● Kutipan Teks:
Dan janganlah kamu menikahkan orang-orang musyrik (dengan wanita-wanita mukmin)
sebelum mereka beriman . sesungguhnya budak mukmin itu lebih baik daripada
musyrik, walaupun mereka menarik hatimu. Mereka mengajak ke neraka, sedangkan
ALLAH mengajak ke surga dan ampunan dengan ijinNYA. Dan ALLAH menerangkan
ayat-ayatNYA (perintah-perintahNYA) kepada manusia supaya mereka mengambil
pelajaran”.
Dan juga Al-Quran
Surat Al-Mumtahanah ayat 10 yang berarti :
“Hai orang-orang
yang beriman, apabila datang berhijrah kepadamu perempuan-perempuan yang
beriman, hendaklah kamu uji (keimanan) mereka. ALLAH mengetahui tentang
keimanan mereka; maka jika kamu telah mengetahui bahwa mereka (benar-benar)

● Data yang Disediakan:
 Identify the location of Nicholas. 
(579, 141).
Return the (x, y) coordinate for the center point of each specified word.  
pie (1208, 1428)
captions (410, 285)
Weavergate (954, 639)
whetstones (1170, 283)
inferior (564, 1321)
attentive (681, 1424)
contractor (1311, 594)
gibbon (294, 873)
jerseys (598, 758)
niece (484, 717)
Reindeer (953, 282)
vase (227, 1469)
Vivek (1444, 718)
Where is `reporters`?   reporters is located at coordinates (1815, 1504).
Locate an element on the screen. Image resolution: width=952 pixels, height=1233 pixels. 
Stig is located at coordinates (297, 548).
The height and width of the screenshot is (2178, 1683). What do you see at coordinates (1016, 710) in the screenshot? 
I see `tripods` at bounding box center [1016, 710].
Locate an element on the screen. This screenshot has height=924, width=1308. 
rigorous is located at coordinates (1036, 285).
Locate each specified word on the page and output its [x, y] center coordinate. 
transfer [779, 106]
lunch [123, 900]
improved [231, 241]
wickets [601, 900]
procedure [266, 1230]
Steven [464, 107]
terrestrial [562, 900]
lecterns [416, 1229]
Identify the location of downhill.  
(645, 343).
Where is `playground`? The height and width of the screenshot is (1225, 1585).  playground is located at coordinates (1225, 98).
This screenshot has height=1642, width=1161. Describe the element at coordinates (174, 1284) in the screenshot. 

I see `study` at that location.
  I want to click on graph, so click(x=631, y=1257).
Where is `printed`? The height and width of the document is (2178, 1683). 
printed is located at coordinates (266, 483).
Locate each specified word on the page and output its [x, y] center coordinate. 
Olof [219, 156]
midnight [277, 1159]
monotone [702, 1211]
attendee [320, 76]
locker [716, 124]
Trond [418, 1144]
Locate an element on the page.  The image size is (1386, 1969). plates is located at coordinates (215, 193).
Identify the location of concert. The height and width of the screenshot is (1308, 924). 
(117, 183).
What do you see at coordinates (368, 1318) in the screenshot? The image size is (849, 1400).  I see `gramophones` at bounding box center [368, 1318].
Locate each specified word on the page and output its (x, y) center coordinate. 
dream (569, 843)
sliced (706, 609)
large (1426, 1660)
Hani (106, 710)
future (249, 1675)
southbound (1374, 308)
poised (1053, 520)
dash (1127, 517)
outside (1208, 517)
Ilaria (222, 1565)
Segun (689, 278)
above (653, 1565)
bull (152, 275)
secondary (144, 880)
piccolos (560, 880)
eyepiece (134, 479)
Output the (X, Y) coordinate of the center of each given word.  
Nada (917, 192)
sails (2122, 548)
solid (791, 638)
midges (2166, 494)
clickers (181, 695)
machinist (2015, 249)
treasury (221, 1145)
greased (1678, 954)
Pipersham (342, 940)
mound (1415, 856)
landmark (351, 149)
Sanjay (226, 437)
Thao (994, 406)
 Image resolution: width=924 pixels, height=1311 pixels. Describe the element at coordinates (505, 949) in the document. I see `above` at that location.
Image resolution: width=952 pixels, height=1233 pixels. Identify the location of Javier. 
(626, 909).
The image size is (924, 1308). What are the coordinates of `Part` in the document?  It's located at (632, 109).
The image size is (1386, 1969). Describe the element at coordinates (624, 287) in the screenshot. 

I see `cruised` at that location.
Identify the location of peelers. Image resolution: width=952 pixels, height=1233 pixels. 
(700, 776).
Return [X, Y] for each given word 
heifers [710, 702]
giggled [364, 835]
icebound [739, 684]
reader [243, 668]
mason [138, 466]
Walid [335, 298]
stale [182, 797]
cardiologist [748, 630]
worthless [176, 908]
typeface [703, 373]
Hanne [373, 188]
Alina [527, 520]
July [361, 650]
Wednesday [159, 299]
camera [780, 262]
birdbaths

● Tugas Latihan:
a - Jawablah pertanyaan berikut berdasarkan kutipan teks.
(i) Ke mana orang-orang musyrik mengajak?
(ii) Surat dan ayat apa yang dikutip sesudah bagian pertama?
(iii) Apa yang hendaknya dilakukan orang-orang beriman apabila perempuan-perempuan beriman datang berhijrah kepada mereka?
b - Tulis ulang kata demi kata bagian kutipan teks dari "Dan juga Al-Quran" sampai dengan "bahwa mereka (benar-benar)".
Materi tersebut tidak dipakai dalam latihan ini.

● Jawaban Tiap Tugas:
a -
(i) Ke neraka.
(ii) Surat Al-Mumtahanah ayat 10.
(iii) Menguji keimanan perempuan-perempuan itu.

b -
Dan juga Al-Quran
Surat Al-Mumtahanah ayat 10 yang berarti :
“Hai orang-orang
yang beriman, apabila datang berhijrah kepadamu perempuan-perempuan yang
beriman, hendaklah kamu uji (keimanan) mereka. ALLAH mengetahui tentang
keimanan mereka; maka jika kamu telah mengetahui bahwa mereka (benar-benar)